_Exercise brief:_
Please repeat everything from the start of the data down to the line containing "Action: (x=230, y=172)", including both ends, and leave the pictures out of your answer.

_Extracted data:_
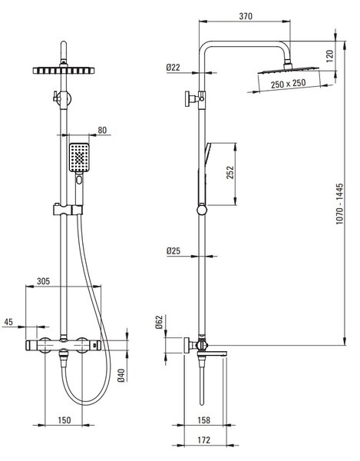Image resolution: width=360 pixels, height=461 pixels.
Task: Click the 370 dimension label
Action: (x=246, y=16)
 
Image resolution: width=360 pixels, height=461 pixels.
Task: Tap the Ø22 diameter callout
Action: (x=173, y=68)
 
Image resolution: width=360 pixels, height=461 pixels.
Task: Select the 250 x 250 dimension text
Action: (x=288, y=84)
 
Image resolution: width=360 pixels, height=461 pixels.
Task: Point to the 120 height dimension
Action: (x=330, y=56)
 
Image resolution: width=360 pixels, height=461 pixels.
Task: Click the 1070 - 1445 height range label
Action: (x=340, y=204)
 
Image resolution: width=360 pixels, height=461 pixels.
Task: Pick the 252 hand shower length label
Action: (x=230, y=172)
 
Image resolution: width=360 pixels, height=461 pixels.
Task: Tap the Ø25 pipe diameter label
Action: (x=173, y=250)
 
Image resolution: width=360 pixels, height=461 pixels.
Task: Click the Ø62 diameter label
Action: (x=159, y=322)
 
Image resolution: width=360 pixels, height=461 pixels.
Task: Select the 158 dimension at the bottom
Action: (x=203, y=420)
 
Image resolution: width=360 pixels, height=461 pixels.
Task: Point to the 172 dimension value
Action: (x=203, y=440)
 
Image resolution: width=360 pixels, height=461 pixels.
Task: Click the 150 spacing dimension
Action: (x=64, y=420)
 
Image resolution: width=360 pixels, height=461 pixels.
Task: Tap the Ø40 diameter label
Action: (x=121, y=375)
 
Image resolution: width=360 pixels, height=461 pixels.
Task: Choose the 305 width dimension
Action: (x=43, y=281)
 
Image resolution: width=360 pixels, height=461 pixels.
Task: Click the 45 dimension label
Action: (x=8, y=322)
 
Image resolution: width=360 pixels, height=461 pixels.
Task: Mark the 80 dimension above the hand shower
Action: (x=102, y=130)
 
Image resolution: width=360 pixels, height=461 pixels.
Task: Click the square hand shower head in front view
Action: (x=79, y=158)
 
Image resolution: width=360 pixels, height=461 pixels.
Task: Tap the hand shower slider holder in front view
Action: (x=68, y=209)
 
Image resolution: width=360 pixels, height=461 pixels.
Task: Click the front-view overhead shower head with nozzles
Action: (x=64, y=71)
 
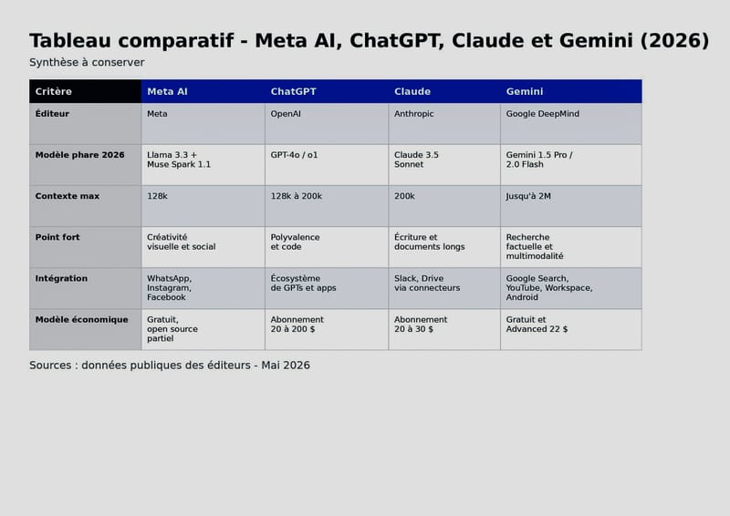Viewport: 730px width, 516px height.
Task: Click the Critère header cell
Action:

_Output for this task:_
Image resolution: width=360 pixels, height=461 pixels.
Task: Click the 370 dimension label
Action: (x=246, y=16)
 
Image resolution: width=360 pixels, height=461 pixels.
Task: Tap the Ø22 diameter callout
Action: (x=173, y=68)
 
Image resolution: width=360 pixels, height=461 pixels.
Task: Select the 250 x 250 dimension text
Action: (x=288, y=84)
 
Image resolution: width=360 pixels, height=461 pixels.
Task: Point to the 120 height dimension
Action: (x=330, y=56)
 
Image resolution: width=360 pixels, height=461 pixels.
Task: Click the 1070 - 1445 height range label
Action: (x=340, y=204)
 
Image resolution: width=360 pixels, height=461 pixels.
Task: Pick the 252 hand shower length label
Action: (x=230, y=172)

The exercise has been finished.